Each year, we hear dire projections on the solvency (or lack thereof) of the Social Security Trust Fund. This is of interest citizens of all wealth levels since we all have paid into this program and expect some return on that investment. But greater longevity for these citizens means that the Social Security system will pay out more than was originally projected. Something has to give. We will need to cut benefits or increase money flowing into the program if it is to be perpetuated into the future.
Today, Morningstar.com posted a short article on the subject that provides a good overview of the issue, while doing away with panicky language, and offering some potential solutions. The takeaway: This is a fixable problem, even if partisan politics mean that we will have to wait for a compromise solution well into the future.
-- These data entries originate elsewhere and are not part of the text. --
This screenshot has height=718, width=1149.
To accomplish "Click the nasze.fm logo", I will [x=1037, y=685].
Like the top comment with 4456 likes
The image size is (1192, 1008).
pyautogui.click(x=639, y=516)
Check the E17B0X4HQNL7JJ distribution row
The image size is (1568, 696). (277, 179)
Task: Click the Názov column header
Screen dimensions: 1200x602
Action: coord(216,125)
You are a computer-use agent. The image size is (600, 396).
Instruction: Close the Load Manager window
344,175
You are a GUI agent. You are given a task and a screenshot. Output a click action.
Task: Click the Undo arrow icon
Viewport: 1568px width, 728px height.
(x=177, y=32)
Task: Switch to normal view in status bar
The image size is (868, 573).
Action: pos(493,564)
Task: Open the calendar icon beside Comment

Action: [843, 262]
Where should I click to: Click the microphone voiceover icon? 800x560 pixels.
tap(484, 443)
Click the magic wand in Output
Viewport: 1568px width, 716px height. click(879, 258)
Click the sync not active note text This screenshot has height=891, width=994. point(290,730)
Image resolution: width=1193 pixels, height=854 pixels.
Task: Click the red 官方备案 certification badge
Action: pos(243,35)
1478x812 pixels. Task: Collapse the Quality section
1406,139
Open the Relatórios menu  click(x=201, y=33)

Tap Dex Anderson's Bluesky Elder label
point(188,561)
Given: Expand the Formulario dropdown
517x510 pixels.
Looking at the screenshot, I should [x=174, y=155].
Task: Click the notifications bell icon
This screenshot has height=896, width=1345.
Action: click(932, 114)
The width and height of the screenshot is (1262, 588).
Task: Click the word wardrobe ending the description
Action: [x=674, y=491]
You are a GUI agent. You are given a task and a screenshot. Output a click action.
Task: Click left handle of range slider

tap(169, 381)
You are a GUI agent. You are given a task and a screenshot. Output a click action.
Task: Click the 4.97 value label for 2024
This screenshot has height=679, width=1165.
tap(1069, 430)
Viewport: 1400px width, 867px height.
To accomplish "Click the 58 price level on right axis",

In this article, Morningstar states that while the Social Security Trust Fund will be "insolvent" in 2035, "that doesn’t mean the program will have no money left to pay benefits. Rather, this forecast references the year when the enormous Social Security trust fund reserves (currently $2.78 trillion) would be depleted." After that, the money flowing into the fund would be sufficient to pay only 83% of current benefits.
Clearly a better solution is needed. So, what are the options?
Extending the age for receiving full benefits (full retirement age) is one such solution. A similar extension of the full retirement age was enacted in 1983. With citizens generally living longer, there is some logic to this thinking.
The other option is to raise the cap on income that is subject to social security taxes. Since inflation raises wages over time, it also makes some sense to index the taxable maximum income subject to social security tax.
With solid logic underpinning aspects of each approach, a compromise is the most likely outcome. Just don't expect action to be taken by Congress anytime soon.
Given the apparent state of flux for future benefits, consumer advocate Clark Howard was asked if this changes his recommendation of waiting to claim benefits until age 70. His answer make sense: “The odds overwhelmingly show that a lot of us are going to live a lot longer than we thought. So the best time to take Social Security is to wait as long as you possibly can."
Supporting this conclusion is data from the Social Security Administration. "The average 65-year-old man will live 84.1 years; the average 65-year-old woman will live 86.7 years." So, Social Security payments may last some 25 years, or more, for today's retirees, and those payments are indexed to inflation.
Since one can start claiming benefits at age 62, waiting until age 70 clearly has an opportunity cost of not receiving eight years of benefits! There is, therefore, breakeven age when the sum of higher benefits after age 70 is higher than the missed benefits before age 70. That age is 79.
Social Security is an important portfolio component for many individuals with unique (inflation indexing) characteristics. And while each recipient has their own unique set of circumstances, optimizing this aspect of their finances might be among the most important.